AS Dilaporkan Tekan Inggris Dukung Perpanjang Sanksi Iran
Presiden AS Donald Trump ingin memperpanjang semua sanksi terhadap Iran
REPUBLIKA.CO.ID, WASHINGTON -- Amerika Serikat (AS) tekan Inggris untuk mendukung perpanjangan sanksi terhadap Iran. Dilansir dari media Rusia, Sputnik, surat kabar Inggris the Times melaporkan Washington meminta kejelasan posisi Perdana Menteri Boris Johnson mengenai sanksi-sanksi pada Iran.
"Pertanyaan utamanya adalah apakah Inggris membiarkan atau tidak negara pendukung terorisme membeli dan menjual senjata, pemerintah kami berulang kali menyatakan Amerika Serikat tidak akan pernah membiarkan itu terjadi," kata utusan AS untuk PBB Kelly Craft pada the Times, Jumat (21/8).
Dalam merespons pernyataan tersebut juru bicara pemerintah Inggris mengatakan London 'berbagi keprihatinan dengan AS mengenai proliferasi Iran dan dampaknya pada keamanan regional'. Presiden AS Donald Trump mengatakan ia sudah meminta Menteri Luar Negeri Mike Pompeo untuk mengirimkan notifikasi ke Dewan Keamanan PBB.
Trump ingin memperpanjang semua sanksi terhadap Iran.
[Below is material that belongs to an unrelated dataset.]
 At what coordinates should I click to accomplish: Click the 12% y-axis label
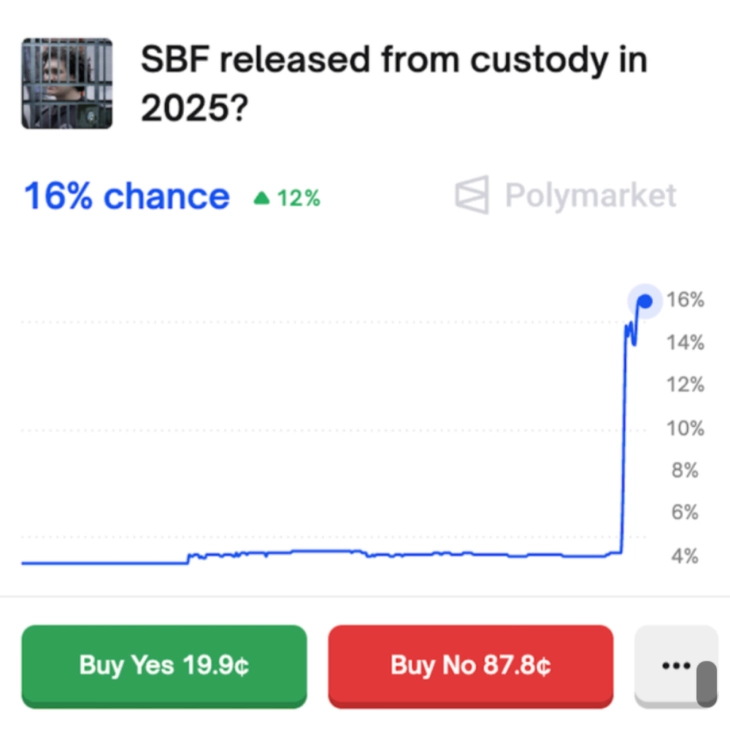point(685,386)
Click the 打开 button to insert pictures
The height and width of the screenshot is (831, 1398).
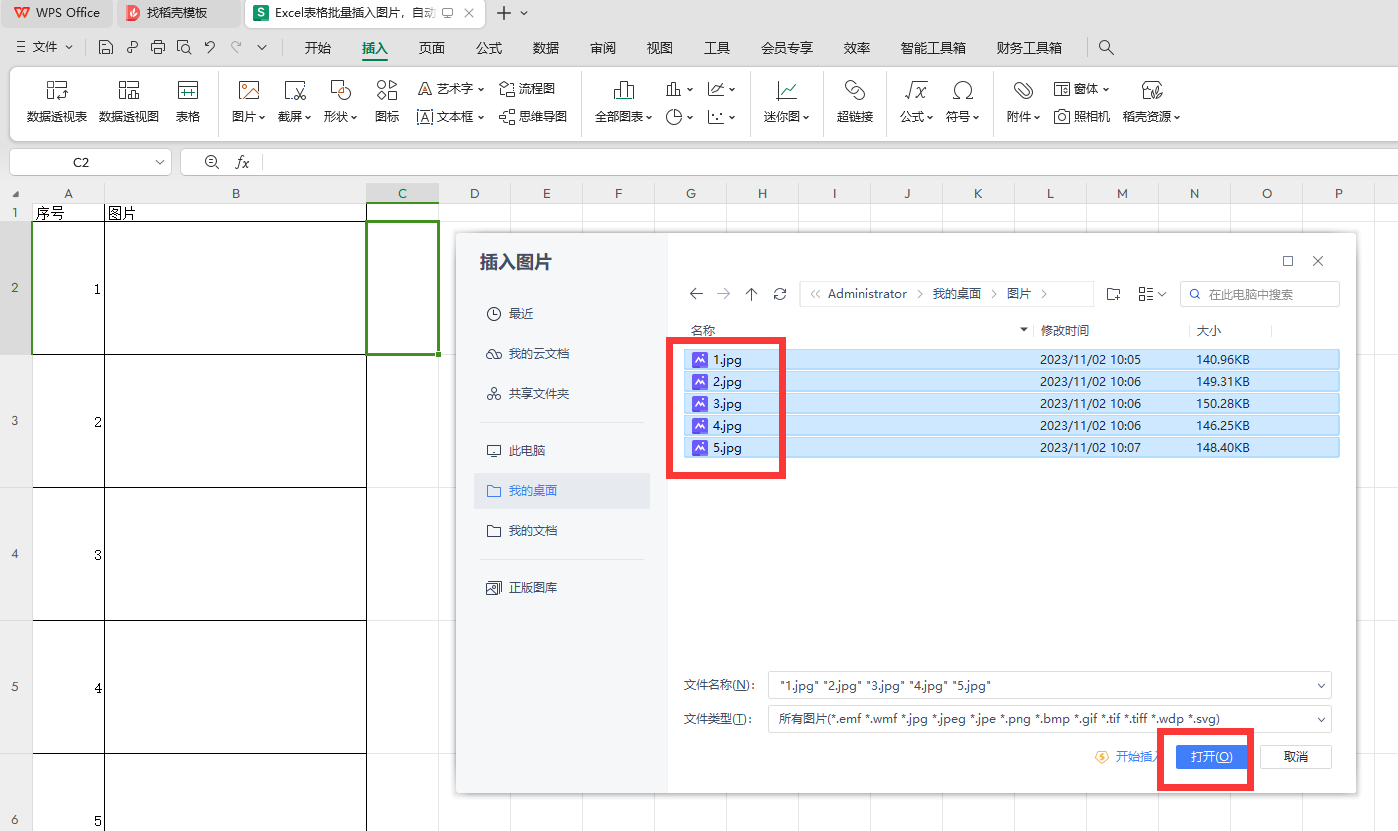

Dalam pernyataannya Departemen Luar Negeri AS mengatakan Pompeo berada di PBB pada Kamis (20/8) dan Jumat (21/8). Pada 1984, Iran dinyatakan sebagai negara pendukung terorisme.
AS telah mengumumkan mereka akan menggunakan mekanisme yang disebut 'snapbacks' untuk memberlakukan kembali semua sanksi PBB terhadap Iran. Sebelumnya kesepakatan nuklir 2015 atau Joint Comprehensive Plan of Action (JCPOA) mencabut sanksi-sanksi tersebut.
Sanksi yang melarang Iran jual-beli senjata akan berakhir pada Oktober. Prosedur snapback yang ingin digunakan AS tertulis dalam Resolusi PBB 2231. Resolusi itu mendorong kesepakatan nuklir dan menetapkan bila salah satu penandatangan menemukan pihak lain tidak berkomitmen penuh, mka Dewan Keamanan PBB akan menggelar pemungutan suara untuk menentukan apakah melanjutkan sanksi ekonomi terhadap Iran.
Dalam JCPOA semua sanksi-sanksi Iran sebelumnya akan diberlakukan kembali bila Amerika Serikat (AS) memveto resolusi itu. Namun, sejak 8 Mei 2018 Trump sudah menarik AS dari kesepakatan tersebut.